Rebecca seems to be able to learn quickly (so far), for example she has picked up nursing fast, and everyone seems to think that she "responds appropriately" to examinations, interactions etc etc.

Although we're concerned about Rebecca having to go through the discomfort of the eye surgery tomorrow, we are grateful to know that the doctor who will be doing it has a really good record of success, and that it usually goes very well.

And after she's recovered from the surgery, her broviac line can come out next time the visiting surgeon is around. And then she'll be able to wear clothing! That will be so fun! Rebecca has been the fortunate recipient of our ward's abundant supply of preemie girl hand-me-downs, and she has also been blessed by friends and family members who have amazingly good taste in baby clothing, and I just can't wait to dress Rebecca up in all her gorgeous outfits!

Rebecca has been sleeping off her eye-exam while I've been writing this, which is part of the reason I was able to get away to the parent lounge and use the computer. Babies who are fed through the nasogastric tubes are usually fed every three hours, and breastfeeding attempts are done at those times, but Rebecca is on continuous feeds (i.e. it's constantly, slowly dripping through) due to her tendency to spit up, so it's been decided that our nursing attempts will be when she's awake and alert. So usually when I'm here, I'm sitting in her room, watching to see when she'll wake up well. I don't like to leave it for the nurse to tell me when she's well awake, because by the time the nurse notices, Rebecca is usually very upset, and that's not the best way to have a good oral feeding lesson.

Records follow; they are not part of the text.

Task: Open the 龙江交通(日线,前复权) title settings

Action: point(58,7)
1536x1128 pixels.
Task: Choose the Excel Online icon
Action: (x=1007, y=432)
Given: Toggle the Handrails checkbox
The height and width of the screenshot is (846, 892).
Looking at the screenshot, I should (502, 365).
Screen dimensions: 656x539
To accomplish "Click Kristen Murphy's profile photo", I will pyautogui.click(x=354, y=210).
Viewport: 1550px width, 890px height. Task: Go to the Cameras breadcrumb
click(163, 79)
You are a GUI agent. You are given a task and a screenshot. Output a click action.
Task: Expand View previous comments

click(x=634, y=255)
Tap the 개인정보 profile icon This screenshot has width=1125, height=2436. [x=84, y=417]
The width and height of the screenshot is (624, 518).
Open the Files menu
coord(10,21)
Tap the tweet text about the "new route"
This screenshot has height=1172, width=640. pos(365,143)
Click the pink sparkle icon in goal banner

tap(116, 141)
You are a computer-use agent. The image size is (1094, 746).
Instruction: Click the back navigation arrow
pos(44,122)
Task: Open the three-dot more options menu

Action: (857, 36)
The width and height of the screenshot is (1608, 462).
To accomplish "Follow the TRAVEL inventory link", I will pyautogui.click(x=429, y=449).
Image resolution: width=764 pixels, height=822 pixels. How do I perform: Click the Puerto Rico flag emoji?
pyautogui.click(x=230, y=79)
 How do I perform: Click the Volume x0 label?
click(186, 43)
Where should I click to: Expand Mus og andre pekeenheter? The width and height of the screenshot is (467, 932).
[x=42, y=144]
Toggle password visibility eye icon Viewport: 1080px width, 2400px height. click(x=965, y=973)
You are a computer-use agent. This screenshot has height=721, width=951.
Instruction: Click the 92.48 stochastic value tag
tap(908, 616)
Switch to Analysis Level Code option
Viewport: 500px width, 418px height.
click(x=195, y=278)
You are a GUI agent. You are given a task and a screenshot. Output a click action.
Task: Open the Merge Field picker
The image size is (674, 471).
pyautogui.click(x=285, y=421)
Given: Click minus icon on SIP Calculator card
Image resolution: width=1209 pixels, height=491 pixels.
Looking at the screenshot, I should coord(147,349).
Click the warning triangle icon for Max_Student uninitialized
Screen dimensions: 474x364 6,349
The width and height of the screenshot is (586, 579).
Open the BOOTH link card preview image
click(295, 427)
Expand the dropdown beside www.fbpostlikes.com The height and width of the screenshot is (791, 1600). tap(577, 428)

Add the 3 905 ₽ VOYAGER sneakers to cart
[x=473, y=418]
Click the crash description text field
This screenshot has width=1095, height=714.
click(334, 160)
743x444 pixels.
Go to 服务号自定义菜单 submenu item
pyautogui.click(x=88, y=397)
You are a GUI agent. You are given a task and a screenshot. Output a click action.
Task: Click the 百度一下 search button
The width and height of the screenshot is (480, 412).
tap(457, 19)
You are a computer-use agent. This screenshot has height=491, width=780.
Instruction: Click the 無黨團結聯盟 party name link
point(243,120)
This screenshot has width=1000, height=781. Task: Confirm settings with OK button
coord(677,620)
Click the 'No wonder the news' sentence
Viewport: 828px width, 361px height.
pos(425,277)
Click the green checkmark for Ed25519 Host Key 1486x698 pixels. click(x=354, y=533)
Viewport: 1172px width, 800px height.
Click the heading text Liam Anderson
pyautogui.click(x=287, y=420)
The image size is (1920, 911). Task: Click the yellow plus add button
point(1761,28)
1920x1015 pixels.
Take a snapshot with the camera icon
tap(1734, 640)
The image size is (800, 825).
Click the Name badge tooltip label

We are grateful to everyone for their kind interest and help towards our family. I'll try to get some new photos to share soon. I’d better go now.

Love,
Jane Tomlinson

1 comment:

  1. I hope Rebecca's eye surgery went well and that the Prolacta is proving to work wonders. It can be very frustrating to to get all these issues under control. Hang in there! Two steps forward and one step back is still moving in the right direction. I look forward to more updates.